University College London Hospitals NHS Foundation Trust (UCLH) has been announced as the new strategic partner of Health Data Research UK (HDR UK)’s Pioneer programme.
Pioneer, whose lead organisation is University Hospitals Birmingham NHS Foundation Trust (UHB), is an ethically-approved research partnership tasked with collecting and curating patient data from acute care settings, to support research. The anonymised dataset gives valuable insights that enable healthcare organisations to develop, test and deliver advances in acute clinical care.
The addition of University College London Hospitals will mean Pioneer is able to further scale its patient dataset and accelerate innovation with acute care. Through new insights being gathered, better care for patients will be supported.
Professor Elizabeth Sapey, director of HDRUK Pioneer, said: “This exciting partnership brings together the significant expertise of UCLH and UHB. Unlocking this combined health data and providing clear public oversight of how this data is used will lead to real patient benefits.”

----

Action item
Continue the article about UCLH joining the Pioneer health data program, starting after its last sentence.

Data records
----

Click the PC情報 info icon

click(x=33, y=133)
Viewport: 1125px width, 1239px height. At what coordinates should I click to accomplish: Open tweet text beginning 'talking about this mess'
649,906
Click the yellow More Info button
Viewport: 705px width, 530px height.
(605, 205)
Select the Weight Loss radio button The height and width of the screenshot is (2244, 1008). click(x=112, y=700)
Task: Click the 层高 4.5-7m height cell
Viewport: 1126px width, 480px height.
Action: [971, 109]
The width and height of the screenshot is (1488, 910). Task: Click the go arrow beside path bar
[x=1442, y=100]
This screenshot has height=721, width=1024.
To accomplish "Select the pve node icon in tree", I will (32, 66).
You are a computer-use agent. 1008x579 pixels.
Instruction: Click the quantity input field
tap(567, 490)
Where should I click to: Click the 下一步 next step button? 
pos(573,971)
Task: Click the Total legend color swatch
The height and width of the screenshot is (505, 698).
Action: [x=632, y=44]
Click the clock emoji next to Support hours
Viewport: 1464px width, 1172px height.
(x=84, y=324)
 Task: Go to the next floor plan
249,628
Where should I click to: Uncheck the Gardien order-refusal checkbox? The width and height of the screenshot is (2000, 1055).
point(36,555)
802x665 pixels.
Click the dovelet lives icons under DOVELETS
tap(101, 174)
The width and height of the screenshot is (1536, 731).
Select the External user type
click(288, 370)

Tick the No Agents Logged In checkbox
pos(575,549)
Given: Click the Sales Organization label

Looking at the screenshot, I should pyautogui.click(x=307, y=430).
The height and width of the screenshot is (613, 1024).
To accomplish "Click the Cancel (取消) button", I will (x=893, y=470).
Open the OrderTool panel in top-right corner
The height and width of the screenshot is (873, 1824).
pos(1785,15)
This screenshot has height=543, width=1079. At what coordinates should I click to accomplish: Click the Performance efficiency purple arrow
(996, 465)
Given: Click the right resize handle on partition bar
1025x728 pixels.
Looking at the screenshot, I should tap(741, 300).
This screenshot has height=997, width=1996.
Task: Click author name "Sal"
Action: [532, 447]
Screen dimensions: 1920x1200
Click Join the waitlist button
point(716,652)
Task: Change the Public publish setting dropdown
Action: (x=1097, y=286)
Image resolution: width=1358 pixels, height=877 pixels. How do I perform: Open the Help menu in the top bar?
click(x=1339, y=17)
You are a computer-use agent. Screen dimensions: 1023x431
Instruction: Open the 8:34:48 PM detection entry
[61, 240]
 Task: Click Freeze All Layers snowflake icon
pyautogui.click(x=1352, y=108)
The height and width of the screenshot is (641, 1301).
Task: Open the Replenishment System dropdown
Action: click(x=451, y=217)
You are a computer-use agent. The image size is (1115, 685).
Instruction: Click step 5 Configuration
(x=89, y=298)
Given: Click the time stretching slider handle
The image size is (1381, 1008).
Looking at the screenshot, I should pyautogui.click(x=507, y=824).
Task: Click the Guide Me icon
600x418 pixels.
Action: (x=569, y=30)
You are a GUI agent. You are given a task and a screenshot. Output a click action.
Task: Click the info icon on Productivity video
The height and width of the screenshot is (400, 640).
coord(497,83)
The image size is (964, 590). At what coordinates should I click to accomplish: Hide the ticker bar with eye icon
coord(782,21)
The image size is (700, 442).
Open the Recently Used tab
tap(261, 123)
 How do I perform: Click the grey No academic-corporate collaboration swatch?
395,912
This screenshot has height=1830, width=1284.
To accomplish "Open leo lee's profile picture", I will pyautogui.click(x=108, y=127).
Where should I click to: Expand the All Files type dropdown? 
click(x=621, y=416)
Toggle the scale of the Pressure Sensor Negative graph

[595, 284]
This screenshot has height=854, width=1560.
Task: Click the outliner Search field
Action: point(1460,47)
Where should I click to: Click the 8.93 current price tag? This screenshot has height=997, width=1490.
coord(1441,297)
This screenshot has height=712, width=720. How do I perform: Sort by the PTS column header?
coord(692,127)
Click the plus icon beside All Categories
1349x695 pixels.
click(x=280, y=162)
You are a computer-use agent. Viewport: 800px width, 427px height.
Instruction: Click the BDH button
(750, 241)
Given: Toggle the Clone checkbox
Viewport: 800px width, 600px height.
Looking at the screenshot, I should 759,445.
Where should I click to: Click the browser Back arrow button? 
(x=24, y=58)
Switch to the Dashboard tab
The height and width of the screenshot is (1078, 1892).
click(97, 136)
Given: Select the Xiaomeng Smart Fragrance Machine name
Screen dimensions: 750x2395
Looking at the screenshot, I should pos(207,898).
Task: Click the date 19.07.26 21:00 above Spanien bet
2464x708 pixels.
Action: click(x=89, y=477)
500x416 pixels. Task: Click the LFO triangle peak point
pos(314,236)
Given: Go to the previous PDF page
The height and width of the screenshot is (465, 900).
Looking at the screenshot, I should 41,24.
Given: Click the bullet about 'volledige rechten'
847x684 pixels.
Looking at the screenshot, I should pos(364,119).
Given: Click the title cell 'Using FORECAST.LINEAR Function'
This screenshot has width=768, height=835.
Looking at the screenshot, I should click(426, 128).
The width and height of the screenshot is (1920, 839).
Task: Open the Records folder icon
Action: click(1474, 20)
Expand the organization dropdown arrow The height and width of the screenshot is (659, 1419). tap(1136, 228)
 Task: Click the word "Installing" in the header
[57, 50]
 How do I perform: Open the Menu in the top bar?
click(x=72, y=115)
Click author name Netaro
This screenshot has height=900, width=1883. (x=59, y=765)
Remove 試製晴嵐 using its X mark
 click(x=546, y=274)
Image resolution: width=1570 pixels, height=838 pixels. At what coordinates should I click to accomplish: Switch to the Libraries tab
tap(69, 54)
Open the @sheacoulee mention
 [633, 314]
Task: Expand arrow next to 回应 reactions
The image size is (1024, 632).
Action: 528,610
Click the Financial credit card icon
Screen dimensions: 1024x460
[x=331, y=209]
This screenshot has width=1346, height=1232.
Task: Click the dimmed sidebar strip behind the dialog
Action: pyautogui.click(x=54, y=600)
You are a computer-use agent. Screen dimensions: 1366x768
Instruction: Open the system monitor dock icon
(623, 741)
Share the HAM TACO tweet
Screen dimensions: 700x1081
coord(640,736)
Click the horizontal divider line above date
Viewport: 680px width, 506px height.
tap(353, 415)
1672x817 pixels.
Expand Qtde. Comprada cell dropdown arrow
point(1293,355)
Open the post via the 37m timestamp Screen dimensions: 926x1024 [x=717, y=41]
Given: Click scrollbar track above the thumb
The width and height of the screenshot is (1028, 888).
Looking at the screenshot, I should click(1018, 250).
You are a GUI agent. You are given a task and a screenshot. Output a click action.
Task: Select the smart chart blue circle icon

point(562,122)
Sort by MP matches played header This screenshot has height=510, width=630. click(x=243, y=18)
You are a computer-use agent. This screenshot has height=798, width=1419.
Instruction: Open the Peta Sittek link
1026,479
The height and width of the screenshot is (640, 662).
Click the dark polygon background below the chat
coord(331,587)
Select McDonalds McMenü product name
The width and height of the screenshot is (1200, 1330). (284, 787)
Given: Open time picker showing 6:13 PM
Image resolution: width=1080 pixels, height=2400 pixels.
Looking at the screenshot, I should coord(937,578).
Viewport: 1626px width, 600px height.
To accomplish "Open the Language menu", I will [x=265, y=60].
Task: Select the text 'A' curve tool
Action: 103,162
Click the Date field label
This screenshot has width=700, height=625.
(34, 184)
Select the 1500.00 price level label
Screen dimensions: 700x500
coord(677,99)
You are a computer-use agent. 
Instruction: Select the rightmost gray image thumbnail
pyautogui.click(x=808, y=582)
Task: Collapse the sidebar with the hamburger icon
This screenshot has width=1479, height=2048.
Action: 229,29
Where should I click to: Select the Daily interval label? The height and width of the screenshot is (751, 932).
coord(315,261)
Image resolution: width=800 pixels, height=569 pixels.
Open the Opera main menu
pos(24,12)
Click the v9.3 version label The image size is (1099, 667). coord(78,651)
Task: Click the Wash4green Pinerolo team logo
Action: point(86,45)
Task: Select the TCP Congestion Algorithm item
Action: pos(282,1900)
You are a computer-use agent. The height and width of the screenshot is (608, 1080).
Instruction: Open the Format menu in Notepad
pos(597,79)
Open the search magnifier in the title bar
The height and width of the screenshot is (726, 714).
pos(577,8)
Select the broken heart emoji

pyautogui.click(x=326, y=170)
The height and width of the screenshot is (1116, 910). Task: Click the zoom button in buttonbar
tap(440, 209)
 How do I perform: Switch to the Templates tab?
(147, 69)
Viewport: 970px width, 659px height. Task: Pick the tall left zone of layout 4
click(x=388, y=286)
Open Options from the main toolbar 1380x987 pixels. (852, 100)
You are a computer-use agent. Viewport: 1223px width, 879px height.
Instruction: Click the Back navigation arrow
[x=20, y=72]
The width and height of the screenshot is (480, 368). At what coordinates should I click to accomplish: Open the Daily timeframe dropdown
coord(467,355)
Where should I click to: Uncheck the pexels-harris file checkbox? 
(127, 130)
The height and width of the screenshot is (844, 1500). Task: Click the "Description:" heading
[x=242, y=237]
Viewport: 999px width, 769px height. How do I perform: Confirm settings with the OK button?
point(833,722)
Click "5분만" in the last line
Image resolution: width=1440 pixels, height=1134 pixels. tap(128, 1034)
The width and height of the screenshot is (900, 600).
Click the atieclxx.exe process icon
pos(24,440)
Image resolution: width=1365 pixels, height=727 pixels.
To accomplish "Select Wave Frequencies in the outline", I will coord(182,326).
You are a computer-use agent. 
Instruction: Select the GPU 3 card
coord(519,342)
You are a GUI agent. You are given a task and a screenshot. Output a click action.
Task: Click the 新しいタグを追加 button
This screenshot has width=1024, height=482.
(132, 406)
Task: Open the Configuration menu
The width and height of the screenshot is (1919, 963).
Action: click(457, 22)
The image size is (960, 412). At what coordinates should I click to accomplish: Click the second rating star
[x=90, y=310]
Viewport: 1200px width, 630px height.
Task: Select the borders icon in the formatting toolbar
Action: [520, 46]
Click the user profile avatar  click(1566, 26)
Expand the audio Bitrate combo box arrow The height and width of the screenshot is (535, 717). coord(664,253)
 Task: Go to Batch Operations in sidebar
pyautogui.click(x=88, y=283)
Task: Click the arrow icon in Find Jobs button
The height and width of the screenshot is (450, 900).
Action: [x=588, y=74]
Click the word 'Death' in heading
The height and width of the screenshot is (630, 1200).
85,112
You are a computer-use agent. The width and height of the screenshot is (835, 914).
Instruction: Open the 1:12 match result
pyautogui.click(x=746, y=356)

----

Answer to this problem
One project from Pioneer from the two trusts is supporting clinicians to diagnose and assess the severity of Covid-19. It uses AI to support clinicians to interpret chest radiographs to help diagnosis and predict likely outcomes.
In another project from within the partnership, researchers are gaining insight from data on the microbial causes of infection, with the aim of improving antibiotic stewardship and to reduce antibiotic resistance.
A third project will use health data from the earliest stages of an unplanned or emergency admission across the two trusts to develop new tools to spot those people at risk of deterioration.
HDR UK Pioneer is linked to the National Institute for Health Research (NIHR) Biomedical Research Centres (BRC) at both University Hospitals Birmingham and University College London Hospitals. By linking infrastructure and capabilities across the partnership, it is able to progress innovation within acute care.
Professor Bryan Williams, University College London Hospitals director of research, added: “This partnership with our colleagues in Birmingham will transform our ability to gain rapid and novel insights, to further improve care and patient outcomes in acute medical settings across the NHS. It is also important that patients and the public are at the centre of this partnership, guiding our safe use of data, through our Data Trust Committee.”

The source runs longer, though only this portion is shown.